Exemplars News: How important are partnerships in bolstering efforts to improving LF elimination efforts in India?

Dr. Neeraj Dhingra: MDA is a huge exercise covering more than 600 million people in the country. Public health systems have their own strengths in reaching a large population base, but areas like advocacy and behavior change are strengths of other agencies and partners. Therefore, a collaborative approach works best whereby the strengths of each are leveraged to reach the common desired goal. We involve various government departments like the Woman and Child Development Department, the Panchayati Raj institutions, the Education Department, etc. We also have partnerships with various research institutions, like the Indian Council of Medical Research. We engage with politicians, bureaucrats and government, and multiple organizations supported by the WHO and the Bill & Melinda Gates Foundation to achieve the end result.

Exemplars News: How do you think this Exemplars study can be used by other Indian states or countries?

Dr. Neeraj Dhingra: India is a very large country, we have 36 states and union territories, but every state’s federal structure has its own methodology of doing field operations. The National Program has standard operating procedures, but the states adapt them to local contexts so that they reach out to the maximum population and ensure a high rate of coverage and compliance. This Exemplar study will try to establish the best practices by a subset of districts that have eliminated LF. These practices can be replicated in other districts and other parts of the country. With this Exemplar study, we will be able to identify the reasons and develop models which can be offered to other states. We can give them examples of what worked the best in these areas. What are the issues in the states which have not achieved this result? That will help them learn because it will be information coming right from the ground. In my opinion, the most important thing in this Exemplar study is what motivates the local field staff and the acceptance of the community of the drugs.

Exemplars News: What advice would you give other health leaders who want to implement this type of program?

Dr. Neeraj Dhingra: With MDA, communities are often apprehensive because of the number of tablets administered – up to eight tablets for an adult. The political leadership, the technical leadership, and the researchers all have to allay fears about the drugs and their side effects and show that the intervention is safe and will prevent morbidity. The community must be, thus, prepared to accept this intervention. Second is meticulous planning since these are large-scale campaigns. This can be achieved through rigorous micro-planning. That means states, districts and facilities have to plan everything in detail. Pre-MDA activities prior to administration of the drugs are critical and should be undertaken in a very meticulous manner and [must] follow timelines. If pockets of resistance are encountered anywhere during the pre-MDA phase, these should be addressed through appropriate behavior change strategies.

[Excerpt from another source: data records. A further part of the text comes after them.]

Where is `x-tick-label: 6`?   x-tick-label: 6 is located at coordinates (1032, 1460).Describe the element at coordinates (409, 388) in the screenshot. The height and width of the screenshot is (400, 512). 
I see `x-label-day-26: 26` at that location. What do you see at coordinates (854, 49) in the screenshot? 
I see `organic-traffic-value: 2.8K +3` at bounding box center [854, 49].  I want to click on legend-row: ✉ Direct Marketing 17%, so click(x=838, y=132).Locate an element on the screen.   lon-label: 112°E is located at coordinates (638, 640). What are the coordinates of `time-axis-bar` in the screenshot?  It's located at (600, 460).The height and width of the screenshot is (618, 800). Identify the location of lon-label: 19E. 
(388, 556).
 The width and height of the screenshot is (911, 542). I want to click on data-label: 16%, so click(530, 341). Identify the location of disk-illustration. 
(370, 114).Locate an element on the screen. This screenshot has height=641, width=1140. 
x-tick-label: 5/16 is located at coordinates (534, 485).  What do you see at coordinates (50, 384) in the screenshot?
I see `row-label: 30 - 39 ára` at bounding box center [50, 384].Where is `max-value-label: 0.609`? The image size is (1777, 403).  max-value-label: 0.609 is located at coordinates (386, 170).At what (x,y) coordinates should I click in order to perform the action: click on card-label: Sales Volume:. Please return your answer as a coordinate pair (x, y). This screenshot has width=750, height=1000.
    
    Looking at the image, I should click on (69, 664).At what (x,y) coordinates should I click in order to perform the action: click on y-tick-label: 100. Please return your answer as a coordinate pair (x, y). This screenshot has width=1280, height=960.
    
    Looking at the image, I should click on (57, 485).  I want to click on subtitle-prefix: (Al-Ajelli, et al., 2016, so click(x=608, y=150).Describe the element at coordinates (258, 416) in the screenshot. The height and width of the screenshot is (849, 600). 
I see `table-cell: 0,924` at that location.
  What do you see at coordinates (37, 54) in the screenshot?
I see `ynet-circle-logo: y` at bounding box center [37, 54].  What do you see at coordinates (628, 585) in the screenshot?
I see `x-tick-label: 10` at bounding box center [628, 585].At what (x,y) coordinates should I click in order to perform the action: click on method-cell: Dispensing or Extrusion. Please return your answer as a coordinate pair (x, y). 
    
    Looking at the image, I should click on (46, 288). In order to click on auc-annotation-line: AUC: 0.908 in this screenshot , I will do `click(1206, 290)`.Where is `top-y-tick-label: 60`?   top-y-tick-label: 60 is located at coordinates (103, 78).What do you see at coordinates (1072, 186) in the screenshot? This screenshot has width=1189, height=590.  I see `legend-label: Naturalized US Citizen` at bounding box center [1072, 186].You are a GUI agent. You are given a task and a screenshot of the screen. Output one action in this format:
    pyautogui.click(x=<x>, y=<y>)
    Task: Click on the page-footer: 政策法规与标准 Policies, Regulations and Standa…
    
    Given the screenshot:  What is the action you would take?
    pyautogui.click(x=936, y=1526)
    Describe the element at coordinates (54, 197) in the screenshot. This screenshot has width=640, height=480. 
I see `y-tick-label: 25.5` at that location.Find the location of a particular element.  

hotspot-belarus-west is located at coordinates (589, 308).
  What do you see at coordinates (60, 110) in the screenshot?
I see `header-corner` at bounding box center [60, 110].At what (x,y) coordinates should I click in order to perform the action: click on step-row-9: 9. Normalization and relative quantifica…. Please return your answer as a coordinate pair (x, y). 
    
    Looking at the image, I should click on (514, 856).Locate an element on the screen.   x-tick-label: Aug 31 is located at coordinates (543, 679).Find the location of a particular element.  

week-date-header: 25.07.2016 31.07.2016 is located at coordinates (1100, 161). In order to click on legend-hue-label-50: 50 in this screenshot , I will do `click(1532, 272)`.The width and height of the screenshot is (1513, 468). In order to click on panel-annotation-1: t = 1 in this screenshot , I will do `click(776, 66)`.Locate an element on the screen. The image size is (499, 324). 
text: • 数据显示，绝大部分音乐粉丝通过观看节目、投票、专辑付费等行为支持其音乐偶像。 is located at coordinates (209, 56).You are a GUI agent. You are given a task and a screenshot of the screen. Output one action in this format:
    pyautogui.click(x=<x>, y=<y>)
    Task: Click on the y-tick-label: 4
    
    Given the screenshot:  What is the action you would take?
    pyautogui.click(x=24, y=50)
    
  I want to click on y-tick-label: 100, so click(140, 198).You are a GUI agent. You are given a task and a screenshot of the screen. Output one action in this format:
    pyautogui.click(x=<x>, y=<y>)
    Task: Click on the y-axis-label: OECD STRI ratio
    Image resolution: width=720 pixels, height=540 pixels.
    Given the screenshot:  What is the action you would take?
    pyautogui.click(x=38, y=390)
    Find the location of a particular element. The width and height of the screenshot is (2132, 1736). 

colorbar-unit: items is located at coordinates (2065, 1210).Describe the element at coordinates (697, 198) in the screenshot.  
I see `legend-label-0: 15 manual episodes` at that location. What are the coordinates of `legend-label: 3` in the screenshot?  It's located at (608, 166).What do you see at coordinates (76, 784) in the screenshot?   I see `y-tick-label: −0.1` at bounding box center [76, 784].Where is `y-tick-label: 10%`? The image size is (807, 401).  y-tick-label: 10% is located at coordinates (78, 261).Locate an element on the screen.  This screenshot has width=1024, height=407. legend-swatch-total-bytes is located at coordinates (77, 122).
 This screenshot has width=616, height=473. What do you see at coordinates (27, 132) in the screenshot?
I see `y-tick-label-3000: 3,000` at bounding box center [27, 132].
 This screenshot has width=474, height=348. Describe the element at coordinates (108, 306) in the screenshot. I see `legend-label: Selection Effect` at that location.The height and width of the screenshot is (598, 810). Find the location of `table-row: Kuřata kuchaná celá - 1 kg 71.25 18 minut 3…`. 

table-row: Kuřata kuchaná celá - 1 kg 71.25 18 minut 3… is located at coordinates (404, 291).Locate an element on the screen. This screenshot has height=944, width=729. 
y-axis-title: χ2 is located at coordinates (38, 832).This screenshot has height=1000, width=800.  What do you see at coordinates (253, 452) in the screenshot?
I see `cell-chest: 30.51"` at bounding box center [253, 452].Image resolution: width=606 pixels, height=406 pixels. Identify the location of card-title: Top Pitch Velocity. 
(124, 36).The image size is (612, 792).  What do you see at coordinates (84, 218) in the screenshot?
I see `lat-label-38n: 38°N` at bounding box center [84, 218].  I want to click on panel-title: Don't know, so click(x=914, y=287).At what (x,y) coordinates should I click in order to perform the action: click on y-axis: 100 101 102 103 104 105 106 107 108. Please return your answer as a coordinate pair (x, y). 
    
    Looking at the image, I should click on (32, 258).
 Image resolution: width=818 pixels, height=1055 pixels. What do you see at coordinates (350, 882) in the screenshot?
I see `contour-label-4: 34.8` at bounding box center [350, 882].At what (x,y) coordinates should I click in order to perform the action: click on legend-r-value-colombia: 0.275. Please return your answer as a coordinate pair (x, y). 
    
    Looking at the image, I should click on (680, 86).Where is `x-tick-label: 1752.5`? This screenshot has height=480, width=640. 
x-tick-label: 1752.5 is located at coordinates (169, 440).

Exemplars News: Is there anything you wish you could have done differently or better?

Dr. Neeraj Dhingra: The main challenge we face in India is community and social mobilization, for which we need more involvement of the non-governmental organizations. We need more involvement of civil society organizations. As this is a mass campaign, reaching the last mile will not happen unless and until the non-governmental partners are engaged. They have been trying, and I think this is one sector which we need to engage and utilize more and better. Also, we need more funding for filariasis since it’s a neglected tropical disease, and the available funding is much less compared to other diseases like HIV or TB. Another aspect that needs to be strengthened is morbidity management since lymphatic filariasis is a chronic disease and results in the need for long-term care. There is no cure for filariasis once elephantiasis and lymphedema develop – such cases need to be provided long-term support.